[Data listing]

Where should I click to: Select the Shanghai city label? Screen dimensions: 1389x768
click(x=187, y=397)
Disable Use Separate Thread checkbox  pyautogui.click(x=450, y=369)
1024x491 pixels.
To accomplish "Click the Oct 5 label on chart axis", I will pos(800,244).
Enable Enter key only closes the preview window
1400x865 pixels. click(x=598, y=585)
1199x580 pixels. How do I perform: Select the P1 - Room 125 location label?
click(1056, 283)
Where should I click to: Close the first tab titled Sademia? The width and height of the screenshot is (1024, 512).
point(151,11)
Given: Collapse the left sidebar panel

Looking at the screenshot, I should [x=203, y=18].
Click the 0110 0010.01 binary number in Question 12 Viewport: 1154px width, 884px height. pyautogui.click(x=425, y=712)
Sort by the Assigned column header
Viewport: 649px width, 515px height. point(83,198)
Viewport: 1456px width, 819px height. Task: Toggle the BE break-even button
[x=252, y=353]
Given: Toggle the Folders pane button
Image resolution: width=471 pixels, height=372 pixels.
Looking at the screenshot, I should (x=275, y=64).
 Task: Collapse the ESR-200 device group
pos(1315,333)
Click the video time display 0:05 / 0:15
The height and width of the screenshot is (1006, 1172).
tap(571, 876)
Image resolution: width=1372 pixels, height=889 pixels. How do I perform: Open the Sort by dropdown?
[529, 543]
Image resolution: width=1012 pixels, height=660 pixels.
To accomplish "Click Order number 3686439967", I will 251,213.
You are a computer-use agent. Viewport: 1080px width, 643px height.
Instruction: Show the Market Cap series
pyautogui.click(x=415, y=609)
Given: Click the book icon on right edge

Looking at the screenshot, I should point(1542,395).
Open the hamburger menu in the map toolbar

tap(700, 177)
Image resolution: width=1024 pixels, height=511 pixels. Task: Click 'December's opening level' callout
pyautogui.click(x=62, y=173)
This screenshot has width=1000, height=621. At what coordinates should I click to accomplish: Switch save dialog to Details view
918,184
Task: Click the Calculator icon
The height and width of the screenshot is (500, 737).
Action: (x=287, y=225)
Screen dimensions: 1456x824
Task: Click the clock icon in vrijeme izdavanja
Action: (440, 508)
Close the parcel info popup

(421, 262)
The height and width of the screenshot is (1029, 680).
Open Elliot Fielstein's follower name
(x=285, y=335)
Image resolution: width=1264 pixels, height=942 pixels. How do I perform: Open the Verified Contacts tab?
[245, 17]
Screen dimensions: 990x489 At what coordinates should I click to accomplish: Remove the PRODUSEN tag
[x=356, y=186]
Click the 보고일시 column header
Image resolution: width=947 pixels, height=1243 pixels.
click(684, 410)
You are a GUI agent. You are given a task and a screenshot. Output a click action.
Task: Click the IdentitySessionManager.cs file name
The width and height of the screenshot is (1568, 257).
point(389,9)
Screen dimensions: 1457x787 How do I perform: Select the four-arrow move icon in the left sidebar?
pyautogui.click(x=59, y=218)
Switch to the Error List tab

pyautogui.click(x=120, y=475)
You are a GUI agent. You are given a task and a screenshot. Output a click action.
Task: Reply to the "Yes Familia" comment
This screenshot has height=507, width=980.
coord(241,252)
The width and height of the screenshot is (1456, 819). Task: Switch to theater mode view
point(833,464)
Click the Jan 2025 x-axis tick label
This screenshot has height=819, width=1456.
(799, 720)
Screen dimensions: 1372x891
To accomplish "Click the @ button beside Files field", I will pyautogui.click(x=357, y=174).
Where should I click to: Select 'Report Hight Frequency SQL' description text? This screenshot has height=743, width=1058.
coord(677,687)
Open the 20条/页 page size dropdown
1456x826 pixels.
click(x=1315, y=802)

Aim: Filter the lines of the Data listing above, keeping each one that contains the string "accomplish". Treat uppercase and lowercase as different.

Written response:
To accomplish "Click the Oct 5 label on chart axis", I will pos(800,244).
To accomplish "Click Order number 3686439967", I will 251,213.
This screenshot has width=1000, height=621. At what coordinates should I click to accomplish: Switch save dialog to Details view
Screen dimensions: 990x489 At what coordinates should I click to accomplish: Remove the PRODUSEN tag
To accomplish "Click the @ button beside Files field", I will pyautogui.click(x=357, y=174).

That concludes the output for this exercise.